Saved data entries:

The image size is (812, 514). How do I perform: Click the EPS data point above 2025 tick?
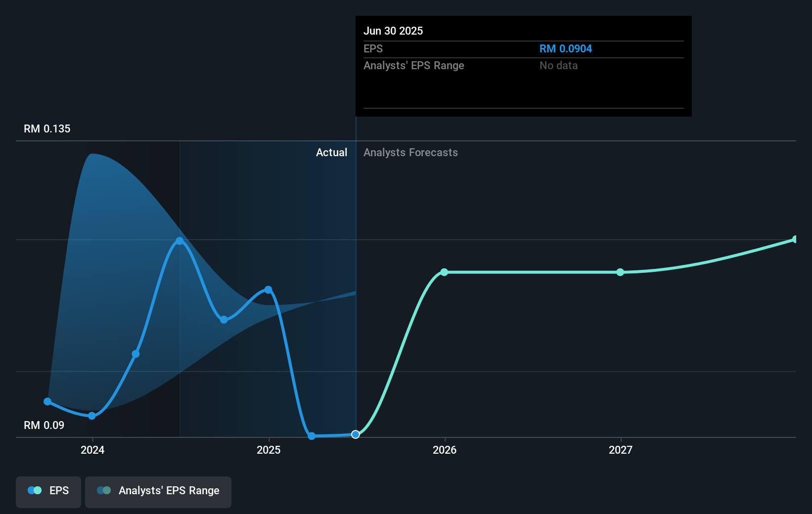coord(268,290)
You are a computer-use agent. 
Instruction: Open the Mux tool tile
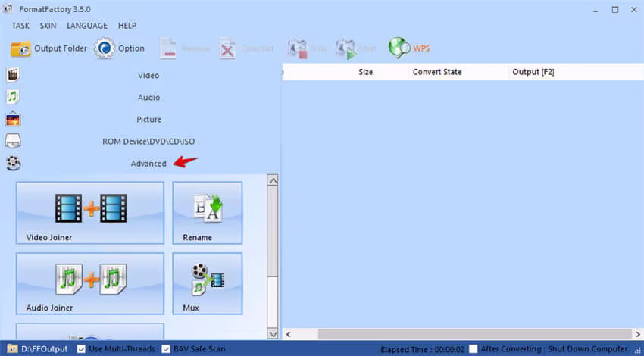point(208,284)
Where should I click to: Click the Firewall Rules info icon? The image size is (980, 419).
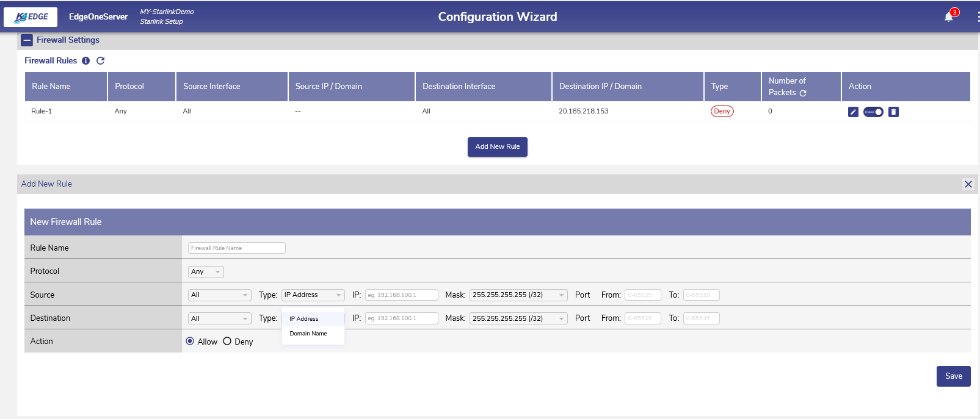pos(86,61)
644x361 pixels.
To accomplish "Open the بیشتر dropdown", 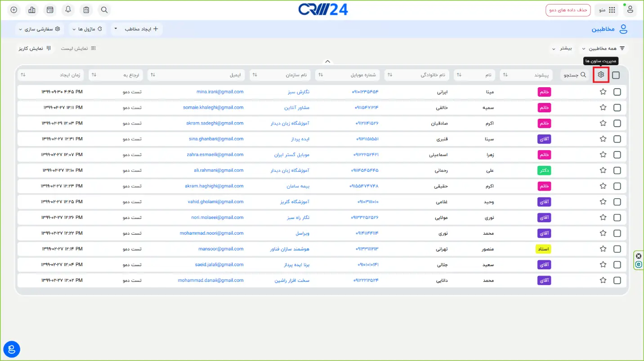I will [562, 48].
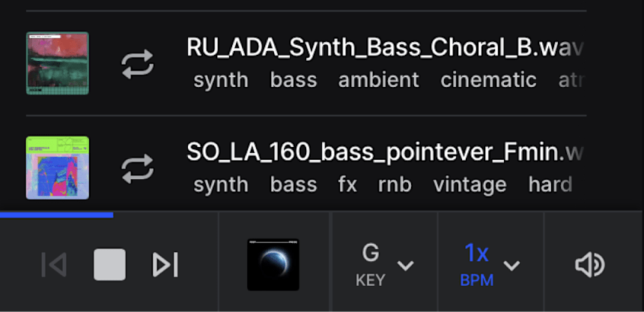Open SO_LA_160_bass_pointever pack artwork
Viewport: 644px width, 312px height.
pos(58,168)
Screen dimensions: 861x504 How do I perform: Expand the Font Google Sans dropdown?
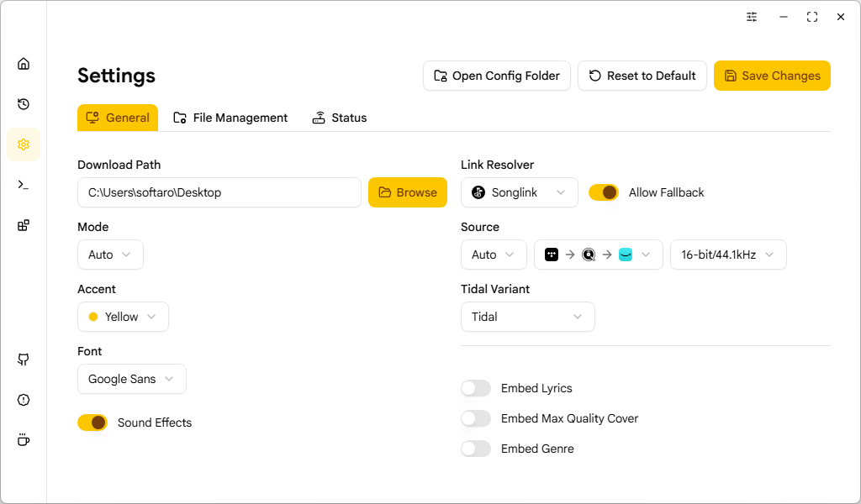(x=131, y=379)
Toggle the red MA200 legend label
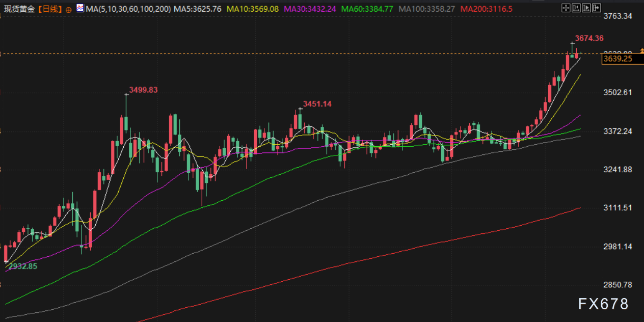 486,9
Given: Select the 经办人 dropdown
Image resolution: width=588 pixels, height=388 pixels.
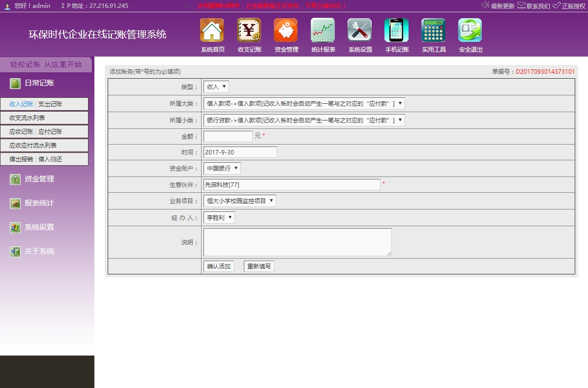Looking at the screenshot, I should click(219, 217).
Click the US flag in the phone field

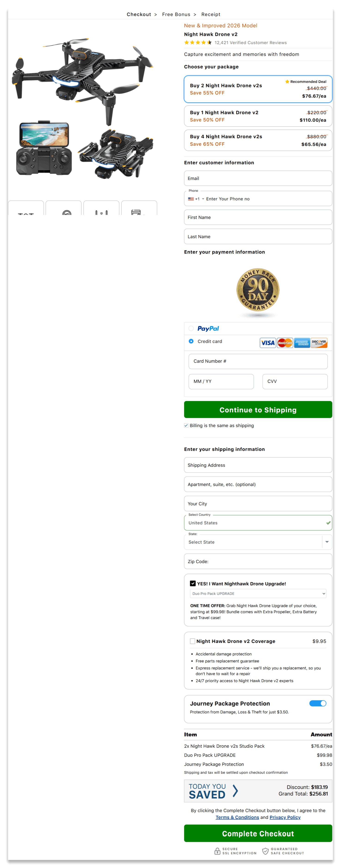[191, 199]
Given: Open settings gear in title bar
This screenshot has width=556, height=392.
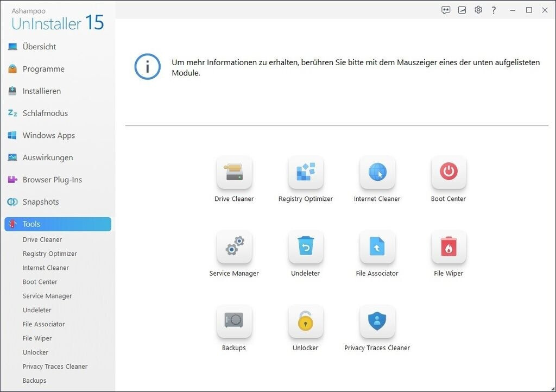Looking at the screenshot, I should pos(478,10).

--

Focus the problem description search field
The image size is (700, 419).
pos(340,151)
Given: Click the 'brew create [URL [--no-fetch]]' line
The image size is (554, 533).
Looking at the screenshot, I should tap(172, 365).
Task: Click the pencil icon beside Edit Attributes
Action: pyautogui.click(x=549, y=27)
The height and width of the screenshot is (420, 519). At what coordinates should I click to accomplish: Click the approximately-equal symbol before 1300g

**What you need to do**
The task calls for all lines in the entries that hold "Given".

**Reply to the exercise**
Given: Select the 经办人 dropdown
Given: Open settings gear in title bar
Given: Click the 'brew create [URL [--no-fetch]]' line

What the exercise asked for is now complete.